Keith: Critical all the way through. You gotta have your wills and your powers of attorney. In Quebec, it would be the mandate. And that pretty much starts at any age you start acquiring assets. And as soon as you start having kids, you need to make sure you put your wills in place, you put your guardians in your wills, and you make sure that it is critical and very important. You might need to update your will every seven to 10 years.

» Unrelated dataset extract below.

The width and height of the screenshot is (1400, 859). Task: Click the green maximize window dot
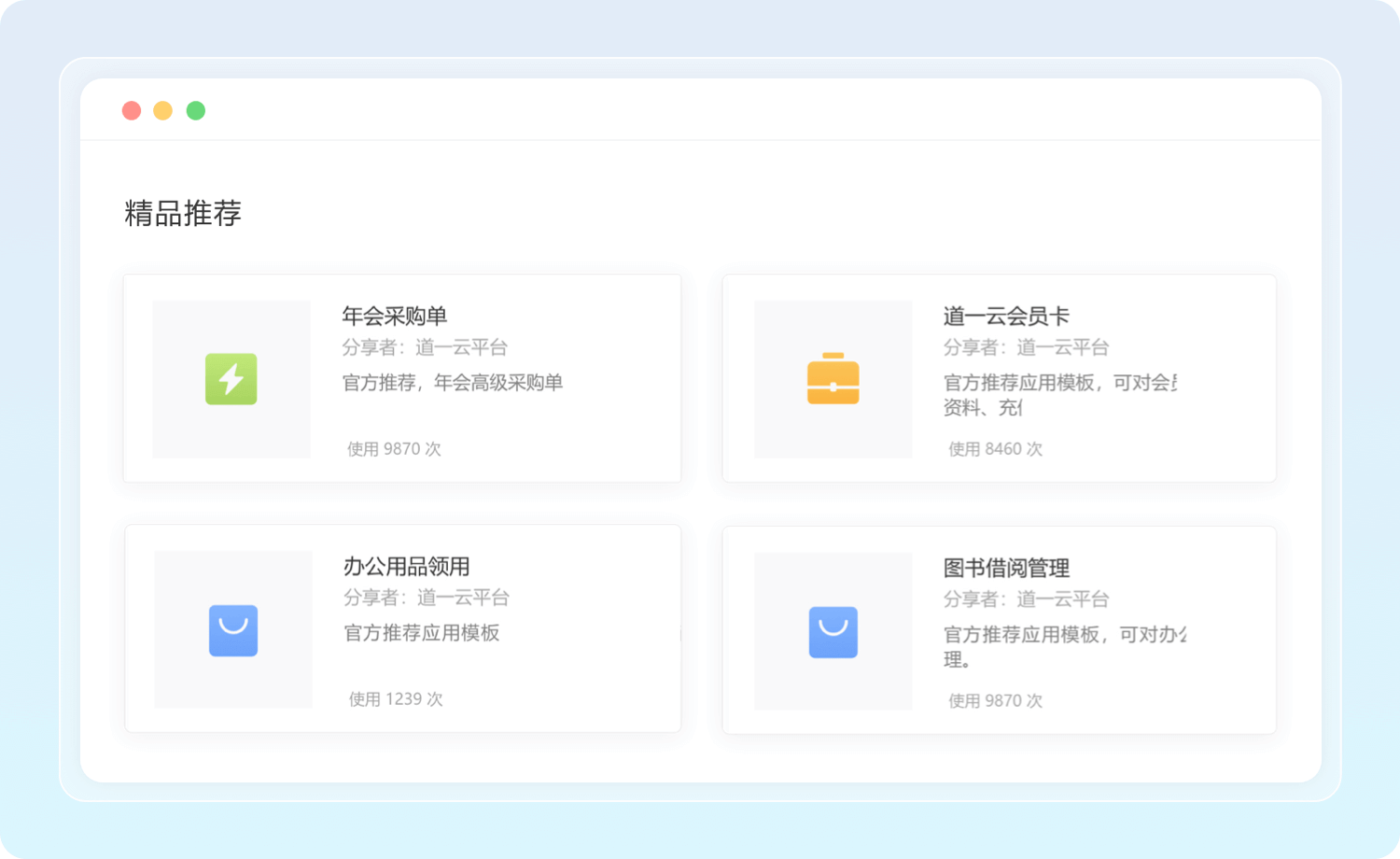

Marcelo: Yeah, dying without one of those can be a real mess. So yeah, definitely. Okay. Last week, you asked me some of the challenges of my generation, 25 to 35. So what do you think are the challenges in this age group, 35 to retiree? If we break it down in two, but maybe in more general terms.
Keith: Your go-to response, Marcelo, is gonna be my go-to response. I think it made a lot of sense. You talked so well about FOMO—Fear of Missing Out. I don’t think that’s reserved for a younger generation. I think that’s reserved for anybody. And I think what’s happening also, this is just a gut feeling, but you talk to anybody 35 and up, and you ask them, “How old do you feel?” I get the sense now that most people are saying they pick a number 10 years lower. So if you’re 50, you’re sitting back saying, “Gee, I feel like a 40-year-old. I’m energetic. I’m doing all the things that are for.” And that’s a positive thing. If you’re 60, you feel like a 50-year-old. And I think it’s pretty relevant because this entire group has grown up in a world where things are changing, it’s dynamic, they’re able to explore new things, and I think it’s very exciting. The flip side is we’ll speak about this soon, but we’re just simply not saving enough.

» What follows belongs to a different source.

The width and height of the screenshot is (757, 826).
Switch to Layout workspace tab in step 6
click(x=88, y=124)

Marcelo: What about lifestyle creep? Like, that’s a big one. I was looking back in the episode, and that’s something that I forgot to mention, but you’ve brought it up here. Now, what do you think about that?
Keith: You mentioned social media bombarding and the pressures that put, and this means that individuals may get distracted from attaining or reaching their goals or get distracted by making the sacrifices that are required to reach their goals. Lifestyle creep is, I think, very relevant, very specific to those that have growing incomes. So 35 to 45, you will have most likely growing incomes. 45 to 55, again, most likely growing incomes. The higher the income, the more lifestyle opportunities a person has, and the more lifestyle opportunities they take. So what might’ve been considered a luxury before now becomes a bit of a necessity. It’s critical because the lifestyle creep, what it does is it starts eating away at your disposable income, and you can’t save to the level that you should technically be able to save to.
Marcelo: I think it goes back to what I mentioned last time, where you gotta have this view of where money’s going. And the lifestyle creep, I see it as, okay, you get a 20 percent increase. And then if you don’t know where every dollar is going, and again, you can be as detailed as you can. Some people are very extreme in the way they keep track of things, but a macro view is okay, in my opinion. But if you don’t know this, it’s easy to say, “Okay, I’m just going to increase my lifestyle another 20 percent.” And then, when you’re looking at after-tax numbers, you’re actually spending more. You may end up getting a nicer car or doing a renovation that you maybe can’t afford in the house. And I think this is a common thing, especially among this age group.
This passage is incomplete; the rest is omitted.